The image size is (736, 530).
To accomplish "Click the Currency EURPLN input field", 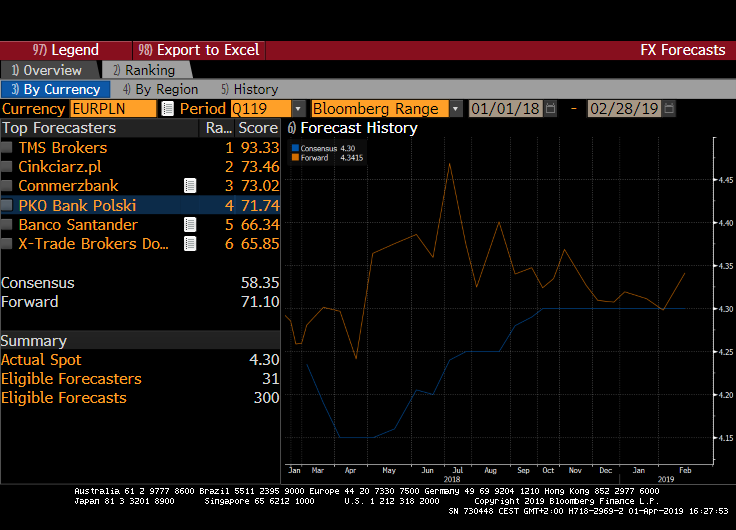I will [x=112, y=109].
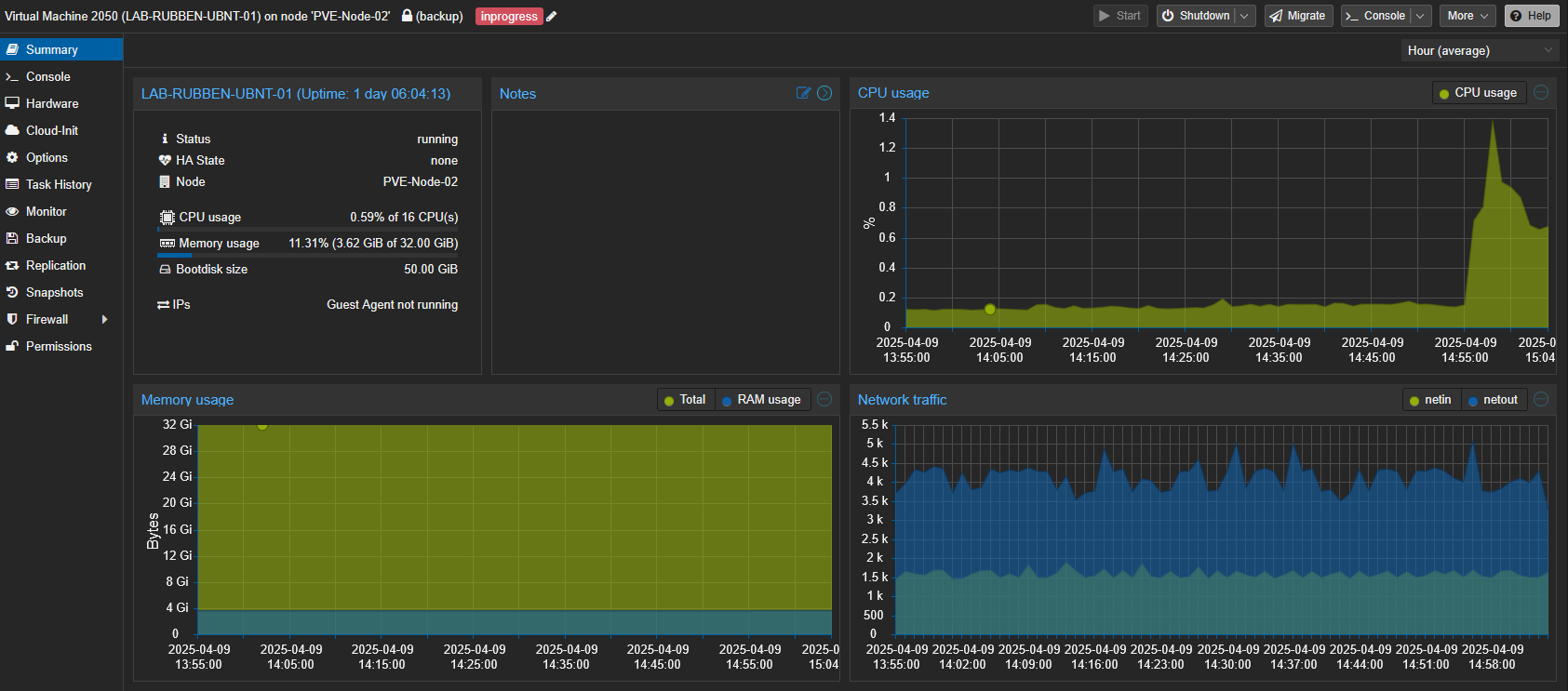Click the lock icon next to backup
The image size is (1568, 691).
point(407,16)
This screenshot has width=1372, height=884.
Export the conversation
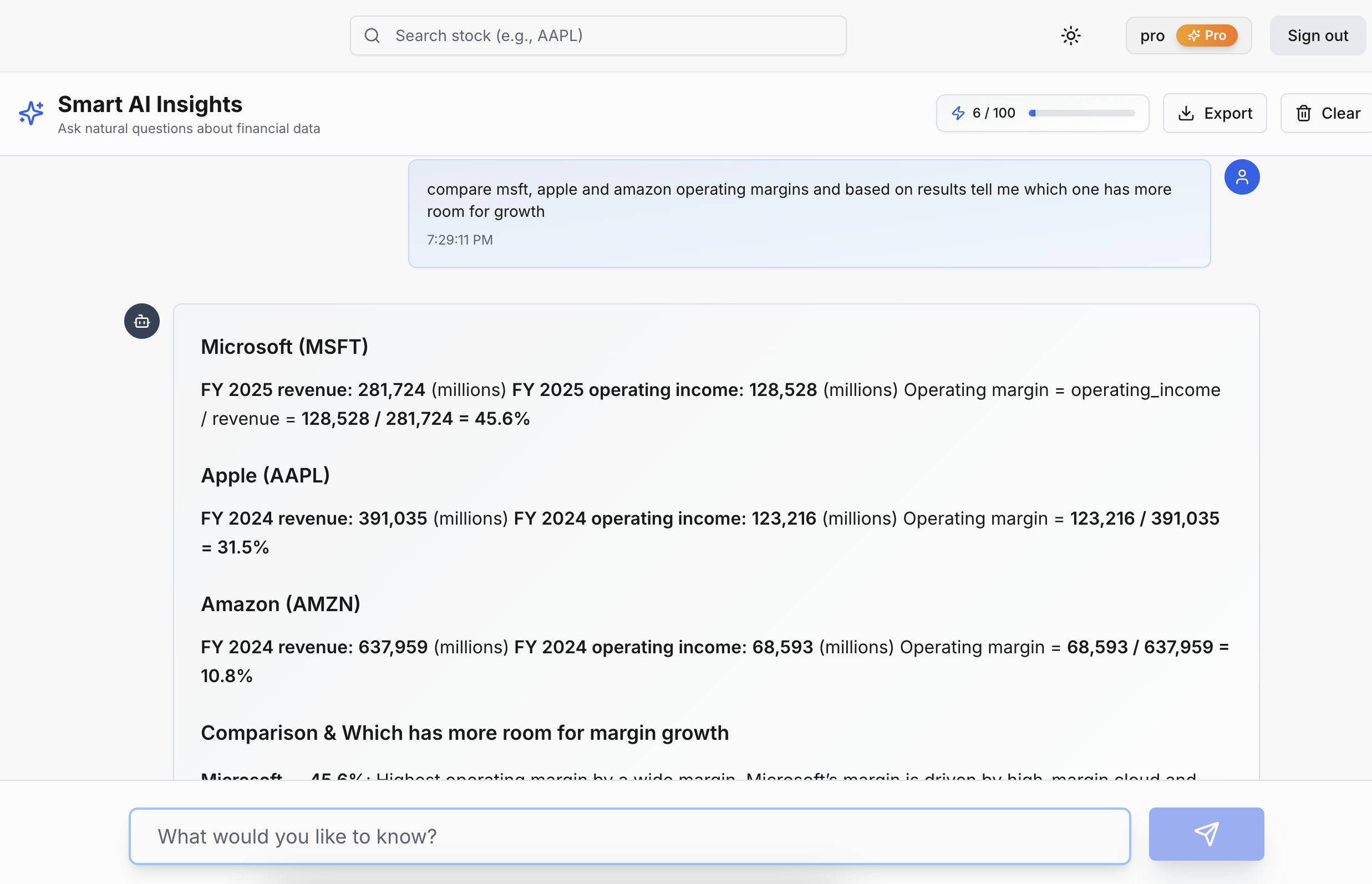[1215, 113]
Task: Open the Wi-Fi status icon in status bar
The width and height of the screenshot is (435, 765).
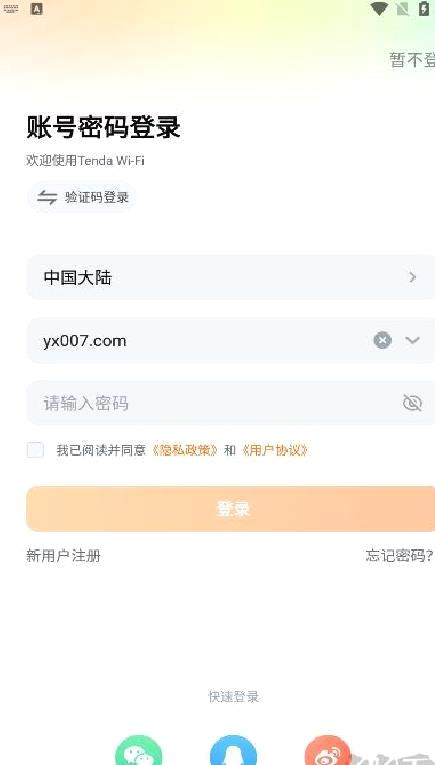Action: [378, 8]
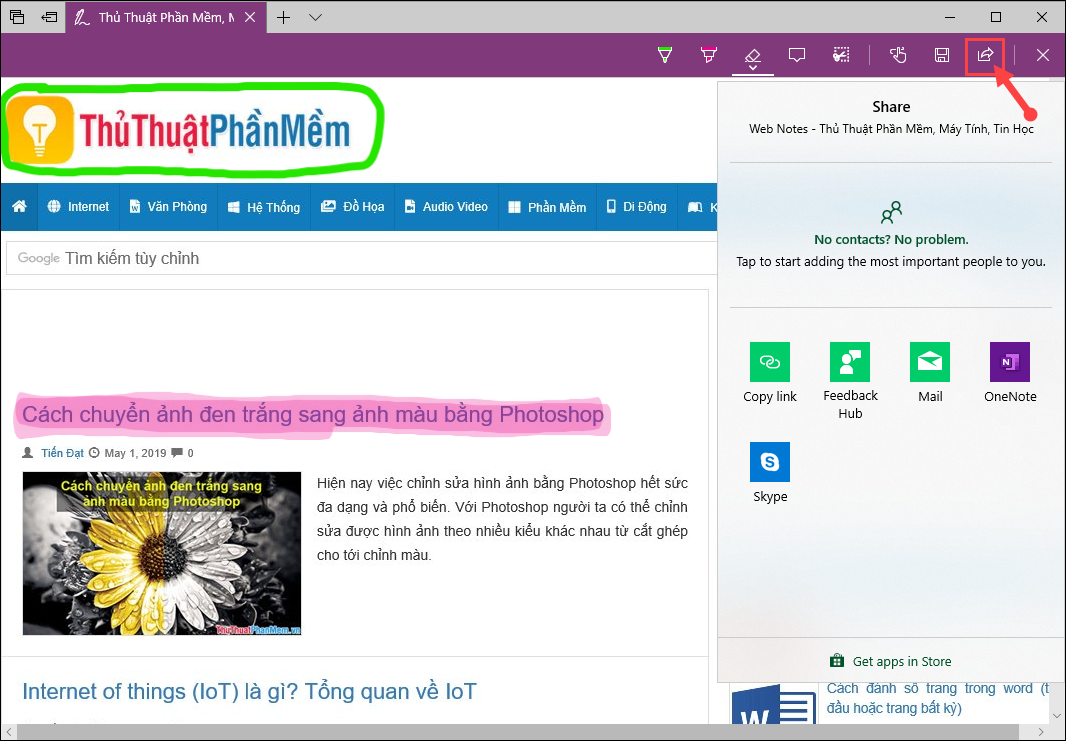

Problem to solve
Format the lines of the material as a numbered list, starting at the line that contains "Task: Open the" and ending at the last line of the material, both included. Skip blank lines and leave the pictures out of the answer.

Written solution
1. Task: Open the Wi-Fi status icon in status bar
2. The width and height of the screenshot is (435, 765).
3. Action: [378, 8]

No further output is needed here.